The core domain of TERC contains the RNA template from which TERT synthesizes TTAGGG telomeric repeats. Unlike in other RNPs, in telomerase, the protein TERT is catalytic while the lncRNA TERC is structural, rather than acting as a ribozyme. The core regions of TERC and TERT are sufficient to reconstitute catalytic telomerase activity in vitro, but the other regions are necessary in vivo. The H/ACA domain of TERC recruits the dyskerin complex (composed of DKC1, GAR1, NOP10, and NHP2), which stabilises TERC, increasing telomerase complex formation and overall catalytic activity. The CR7 domain binds TCAB1, which localizes telomerase to Cajal bodies, further increasing telomerase catalytic activity. TERC appears to be expressed ubiquitously, even in cells lacking telomerase activity and TERT expression. As a result, various TERT-independent functional roles of TERC have been proposed. Fourteen different genes containing a TERC binding motif are directly transcriptionally regulated by TERC through the formation of RNA-DNA triplex hybrids. TERC-mediated upregulation of Lin37, Trpg1l, tyrobp, and Usp16 stimulates the NF-κB pathway, resulting in increased expression and secretion of inflammatory cytokines.

== Biosynthesis ==
Unlike most lncRNAs which are assembled from introns by the spliceosome, hTR is directly transcribed from a dedicated promoter site located at genomic locus 3q26.2 by RNA polymerase II. Mature hTR is 451nt in length, but approximately 1/3 of cellular hTR transcripts at steady state have ~10nt genomically encoded 3' tails. The majority of those extended hTR species have additional oligo-A 3' extension. Processing of immature 3'-tailed hTR to mature 451nt hTR can be accomplished by direct 3'-5' exoribonucleolytic degradation or by an indirect pathway of oligoadenylation by PAPD5, removal of 3' oligo-A tail by the 3'-5' RNA exonuclease PARN, and subsequent 3'-5' exoribonucleolytic degradation. Extended hTR transcripts are also degraded by the RNA exosome.
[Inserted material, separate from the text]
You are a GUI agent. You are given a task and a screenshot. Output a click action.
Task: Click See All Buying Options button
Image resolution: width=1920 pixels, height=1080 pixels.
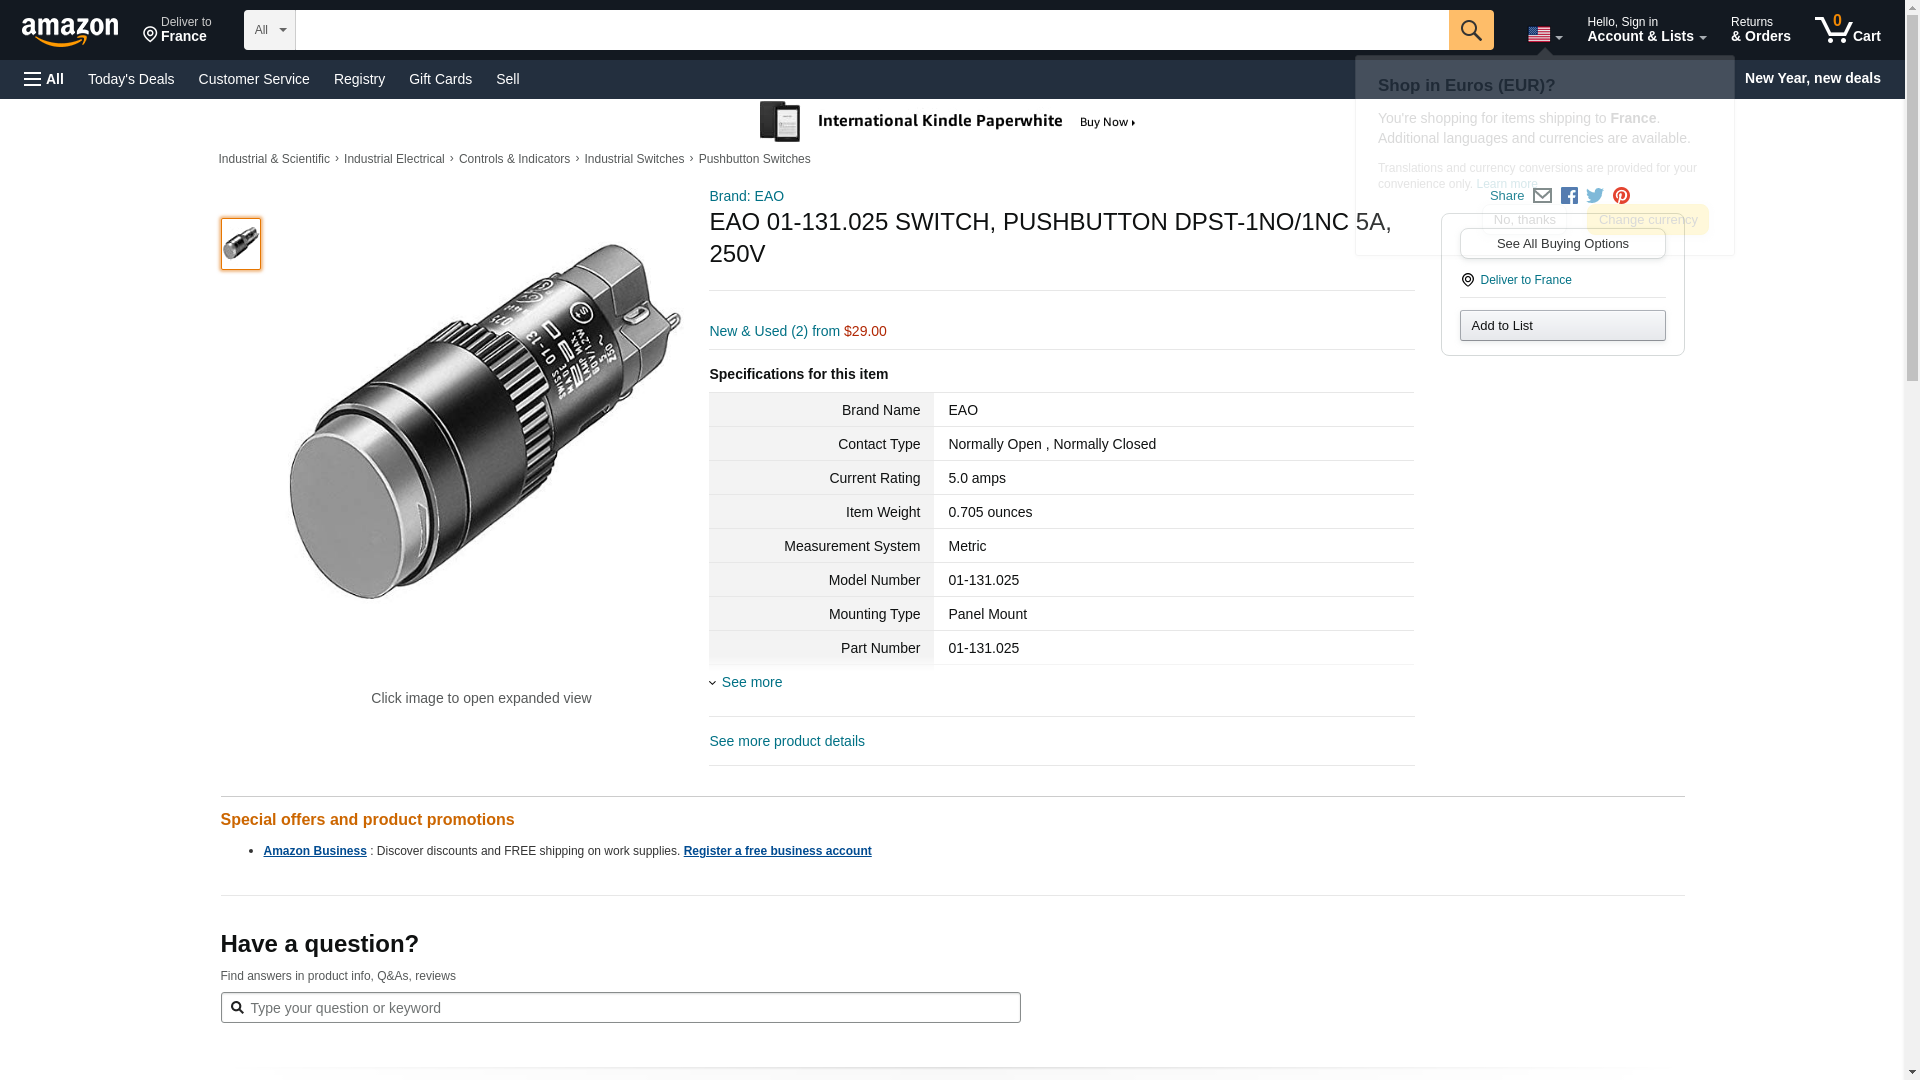[x=1562, y=244]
The 5' ends of hTR transcripts are also additionally processed. TGS-1 hypermethylation the 5'-methylguanosine cap to an N2,2,7 trimethylguanosine (TMG) cap, which inhibits hTR maturation. Binding of the Dyskerin complex to transcribed H/ACA domains of hTR during transcription promotes termination of transcription. Control of the relative rates of these various competing pathways that activate or inhibit hTR maturation is a crucial element of regulation of overall telomerase activity.

== Clinical Significance ==

Loss of function mutations in the TERC genomic locus have been associated with a variety of degenerative diseases. Mutations in TERC have been associated with dyskeratosis congenita, idiopathic pulmonary fibrosis, aplastic anemia, and myelodysplasia. Overexpression and improper regulation of TERC have been associated with a variety of cancers. Upregulation of hTR is widely observed in patients with precancerous cervical phenotype as a result of HPV infection. Overexpression of TERC enhances MDV-mediated oncogenesis, and is observed in gastric carcinoma. Overexpression of TERC is also observed in inflammatory conditions such as Type II diabetes and multiple sclerosis, due to TERC-mediated activation of the NF-κB inflammatory pathway.

TERC has been implicated as protective in osteoporosis, with its increased expression arresting the rate of osteogenesis. Due to its overexpression in a range of cancer phenotypes, TERC has been investigated as a potential cancer biomarker. It was found to be an effective biomarker of lung squamous cell carcinoma (LUSC).